After relatively growth in November and December, the Conference Board's Leading Indicator Index ticked up only slightly in January, by 0.1%. Although we saw broad increases across most index components in December, last month the results were more mixed. Still, some very important leading components got better in January, which continues to suggest that the recovery is moving forwards -- just perhaps not as quickly as November and December suggested.
First, here's the chart from the Conference Board:
The leading index (LEI) is the blue line. You can see how it flattened out in January, after rising pretty quickly in the prior few months.
So what went wrong in January? Most of the negative contributors came from the labor market. Both average workweek and average weekly initial unemployment claims worsened in January. Their combined effect matched the negative contribution from declining new building permits. That comes after a hefty increase in building permits in December. So this flip makes for most of the reason why the LEI's growth wasn't as strong last month.

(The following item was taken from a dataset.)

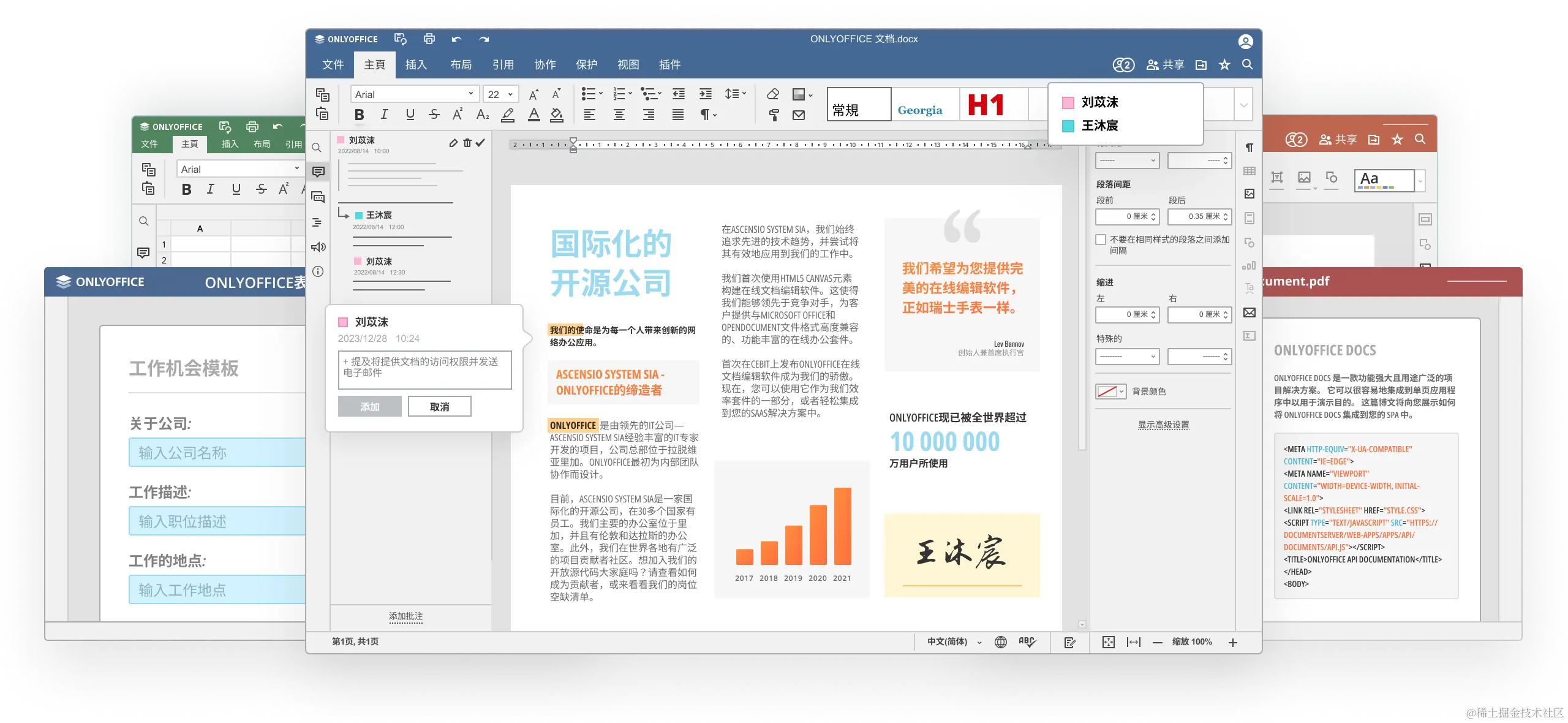Click the search magnifier icon in ribbon header
Viewport: 1568px width, 723px height.
(1247, 64)
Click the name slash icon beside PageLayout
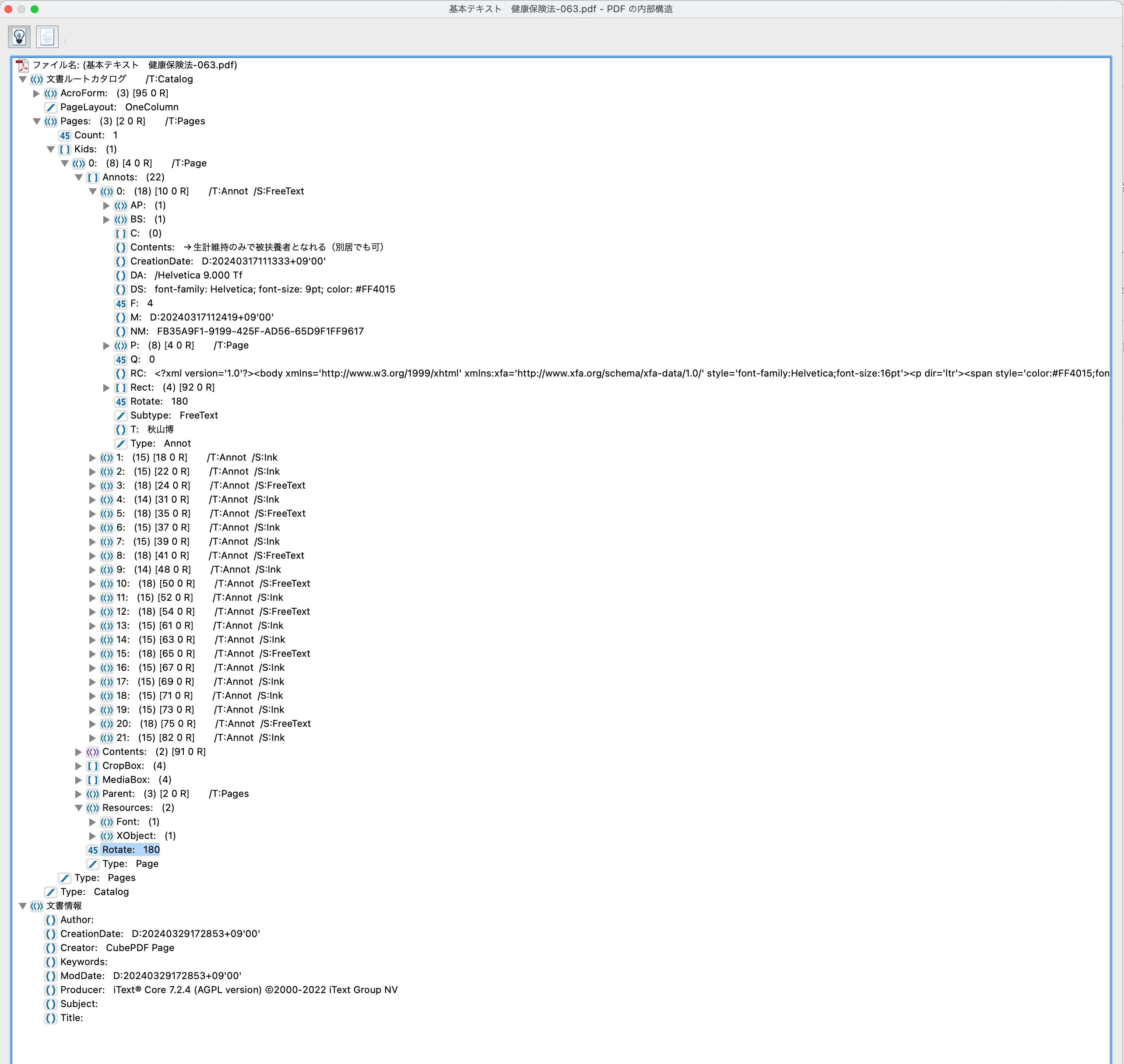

The positive contributors still managed to outweigh those declines, however. Supplier deliveries and new manufacturing orders both rose in January. The stock market also increased, which helped. But the biggest positive contributor to the index was still-low interest rates. Slowly rising consumer expectations also had a little positive effect.
Really, January's Leading Indicator Index results capture the prevailing narrative for this economic recovery. It was held back by weak employment results and housing. But meanwhile, business appears to be improving, and consumer sentiment is slowly rising.
Over the next several months we'll probably see much of the same. Housing will probably continue to struggle while the unemployment rate will remain higher than we'd like. These factors will likely hold back the recovery from growing quickly, but stronger business activity will keep it on the right track.